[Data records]
◆ ◆ ◆ ◆

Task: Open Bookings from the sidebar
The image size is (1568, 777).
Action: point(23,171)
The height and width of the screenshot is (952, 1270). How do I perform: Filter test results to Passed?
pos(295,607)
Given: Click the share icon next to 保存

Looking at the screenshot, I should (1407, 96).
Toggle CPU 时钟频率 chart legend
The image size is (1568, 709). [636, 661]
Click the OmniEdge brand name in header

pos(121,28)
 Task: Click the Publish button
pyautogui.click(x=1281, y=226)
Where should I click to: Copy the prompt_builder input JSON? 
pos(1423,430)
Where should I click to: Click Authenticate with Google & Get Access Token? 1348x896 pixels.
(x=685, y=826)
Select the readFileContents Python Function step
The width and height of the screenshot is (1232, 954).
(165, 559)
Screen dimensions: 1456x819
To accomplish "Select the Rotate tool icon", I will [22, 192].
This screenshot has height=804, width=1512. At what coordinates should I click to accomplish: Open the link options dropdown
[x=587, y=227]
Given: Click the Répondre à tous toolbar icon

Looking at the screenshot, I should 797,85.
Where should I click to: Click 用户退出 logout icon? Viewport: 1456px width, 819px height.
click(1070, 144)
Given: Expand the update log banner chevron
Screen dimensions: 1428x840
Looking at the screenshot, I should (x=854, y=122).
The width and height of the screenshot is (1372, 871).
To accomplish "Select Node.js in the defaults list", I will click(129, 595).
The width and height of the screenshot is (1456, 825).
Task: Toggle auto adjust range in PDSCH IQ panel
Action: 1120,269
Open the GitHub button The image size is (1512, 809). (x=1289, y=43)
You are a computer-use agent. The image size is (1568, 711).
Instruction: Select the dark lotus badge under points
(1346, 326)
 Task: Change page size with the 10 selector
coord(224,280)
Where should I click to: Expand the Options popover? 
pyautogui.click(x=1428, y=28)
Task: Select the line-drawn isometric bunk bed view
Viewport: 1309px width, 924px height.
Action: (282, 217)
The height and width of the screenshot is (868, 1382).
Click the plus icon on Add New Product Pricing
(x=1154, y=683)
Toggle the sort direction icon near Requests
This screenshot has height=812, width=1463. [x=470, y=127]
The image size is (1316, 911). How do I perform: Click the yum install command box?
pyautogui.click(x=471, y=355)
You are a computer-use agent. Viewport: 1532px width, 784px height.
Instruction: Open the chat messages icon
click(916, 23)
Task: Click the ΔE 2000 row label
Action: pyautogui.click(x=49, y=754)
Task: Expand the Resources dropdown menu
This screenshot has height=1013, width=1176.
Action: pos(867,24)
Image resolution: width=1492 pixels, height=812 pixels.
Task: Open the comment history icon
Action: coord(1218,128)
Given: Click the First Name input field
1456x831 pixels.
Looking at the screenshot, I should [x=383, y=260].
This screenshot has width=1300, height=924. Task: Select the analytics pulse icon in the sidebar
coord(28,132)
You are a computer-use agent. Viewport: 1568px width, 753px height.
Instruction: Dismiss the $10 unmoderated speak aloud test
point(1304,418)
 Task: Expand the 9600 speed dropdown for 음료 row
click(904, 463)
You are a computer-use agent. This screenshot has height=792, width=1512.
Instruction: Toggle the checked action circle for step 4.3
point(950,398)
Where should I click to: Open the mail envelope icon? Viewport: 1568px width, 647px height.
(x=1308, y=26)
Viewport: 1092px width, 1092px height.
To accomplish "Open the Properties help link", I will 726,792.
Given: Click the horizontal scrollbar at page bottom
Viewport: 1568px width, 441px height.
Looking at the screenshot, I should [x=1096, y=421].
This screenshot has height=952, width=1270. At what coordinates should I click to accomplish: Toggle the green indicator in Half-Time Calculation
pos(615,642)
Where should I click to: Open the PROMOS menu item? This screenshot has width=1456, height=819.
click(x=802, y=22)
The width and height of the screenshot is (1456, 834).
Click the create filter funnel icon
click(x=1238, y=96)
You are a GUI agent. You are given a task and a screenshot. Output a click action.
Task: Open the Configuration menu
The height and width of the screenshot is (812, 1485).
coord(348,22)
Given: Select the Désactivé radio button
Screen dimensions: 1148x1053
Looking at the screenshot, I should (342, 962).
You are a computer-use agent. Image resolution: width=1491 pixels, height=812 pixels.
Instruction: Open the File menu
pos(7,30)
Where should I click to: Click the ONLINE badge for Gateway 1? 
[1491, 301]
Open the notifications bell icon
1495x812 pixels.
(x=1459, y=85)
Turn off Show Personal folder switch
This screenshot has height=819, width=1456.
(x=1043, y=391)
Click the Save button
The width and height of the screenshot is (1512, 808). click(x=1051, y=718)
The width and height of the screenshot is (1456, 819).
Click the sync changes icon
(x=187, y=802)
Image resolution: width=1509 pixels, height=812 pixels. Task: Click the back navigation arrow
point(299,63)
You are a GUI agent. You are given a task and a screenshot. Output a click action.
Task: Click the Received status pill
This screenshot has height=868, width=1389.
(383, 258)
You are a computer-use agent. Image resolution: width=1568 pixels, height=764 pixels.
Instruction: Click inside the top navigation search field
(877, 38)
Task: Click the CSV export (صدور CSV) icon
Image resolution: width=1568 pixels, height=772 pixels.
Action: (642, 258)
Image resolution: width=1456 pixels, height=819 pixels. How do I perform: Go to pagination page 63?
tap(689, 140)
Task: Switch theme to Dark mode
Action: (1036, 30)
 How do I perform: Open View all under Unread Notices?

◆ ◆ ◆ ◆

## [Exercise details]
Count the lines in the records above that contain the word "agent", and report only that number.

## [Exercise response]
8